The last few weeks of my book-writing story have a behind-the-scenes story that rearranged my thinking and turned my world sideways for awhile. It’s not all my story to tell. Just a portion of it is mine, but that portion is so closely tied to my daughter’s story that I had to wait until now to share it with you.
Because the cat is out of the bag.
I am not a cat person. The truth is that cats scare me. They are predictably unpredictable. Growing up, my younger sister had cats around the house and I never got used to the experience of having cats strike at my ankles from around a corner or beneath the couch as I walked through the room. I didn’t like it, and it turned me off from cats for good. But, even though cats are not my thing, even I know keeping a cat in a bag is unfair. The cat struggles to get out and its fear is palpable to those looking on.

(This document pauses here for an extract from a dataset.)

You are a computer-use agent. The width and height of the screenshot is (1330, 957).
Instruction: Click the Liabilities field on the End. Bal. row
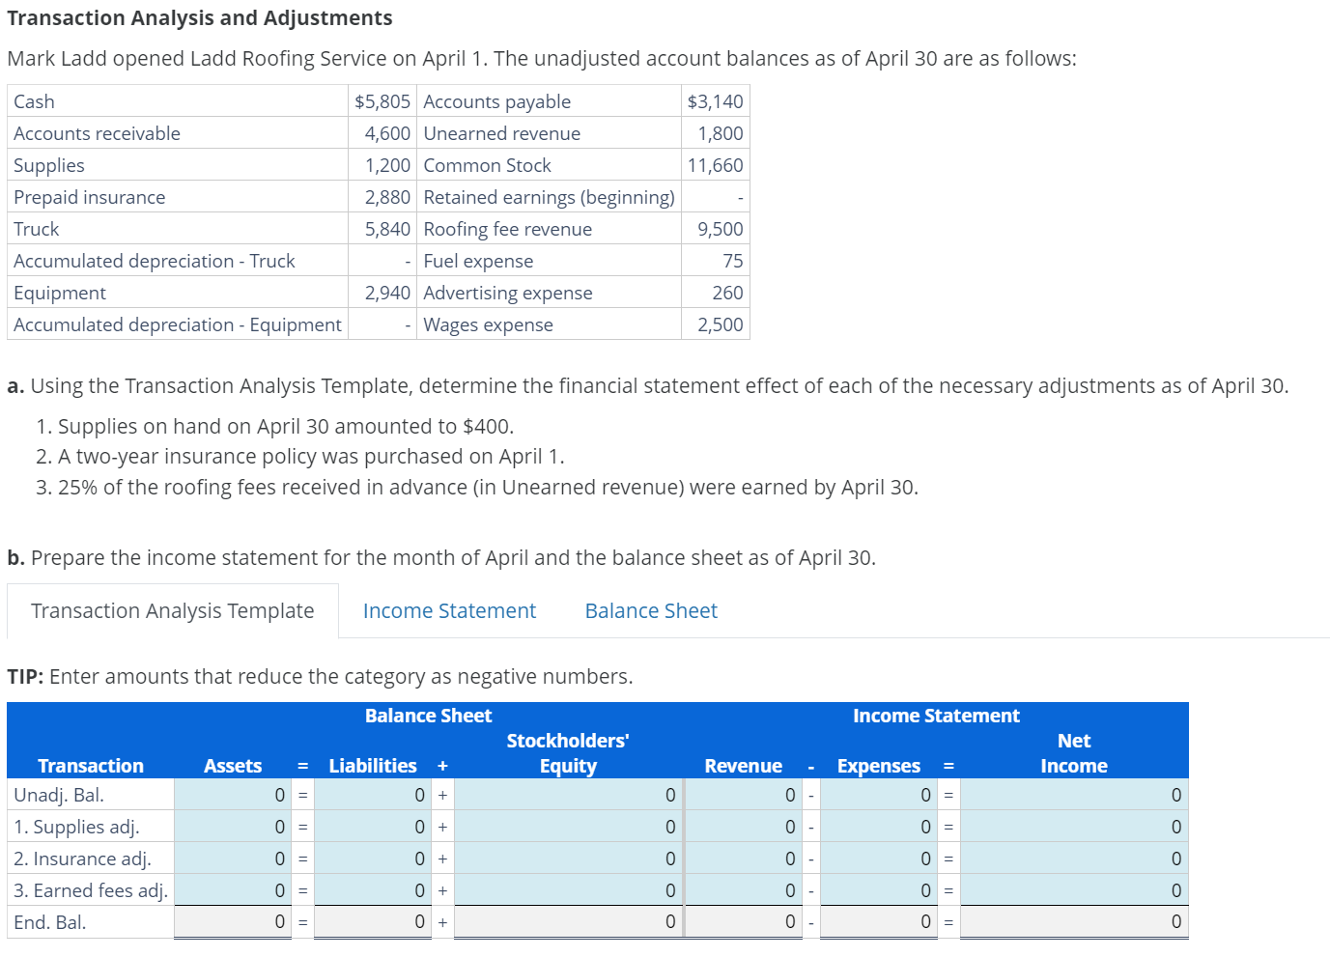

Of course, this is a metaphor. Despite how I feel about cats, I would never put a cat in a bag. I guess I’m stalling.
The very first week of September, our daughter moved back home. H and I were preparing to move from our rental to a house we purchased on a street a few blocks away. In my mind, I had circled October 15th on the calendar as a self-imposed due date for the manuscript. I was scheduled to speak at MOMcon in Kentucky. We had a lot going on. At the same time, we knew our daughter was in a bad situation in a new job she had taken at a church plant in Chicago and having her come home felt like a rescue mission. Some churches do more harm than good, you know? We were happy she was coming home.
Before our daughter came home, she asked me if I’d set up an appointment for her with the counselor our family uses. I believe in counseling. So there’s that. Our daughter arrived home on a Friday afternoon and, on Tuesday morning she went to her counseling session. I sat in the waiting room, with my earbuds in my ears, listening to jazz, and working on editing Daily Reflections for The High Calling.
I had no idea.
For months, I’d had a gut feeling something was up with my daughter. So, I wasn’t surprised to find out that was true. I just never would have suspected bulimia. It’s the story of my life: never exactly the thing I think it is. I hadn’t been asking the right questions. I had no tools to deal with this admission from my brave daughter who told us through tears about her struggle and how it had been her way out for more years than we would have ever guessed. So brave, this daughter of mine. Of ours.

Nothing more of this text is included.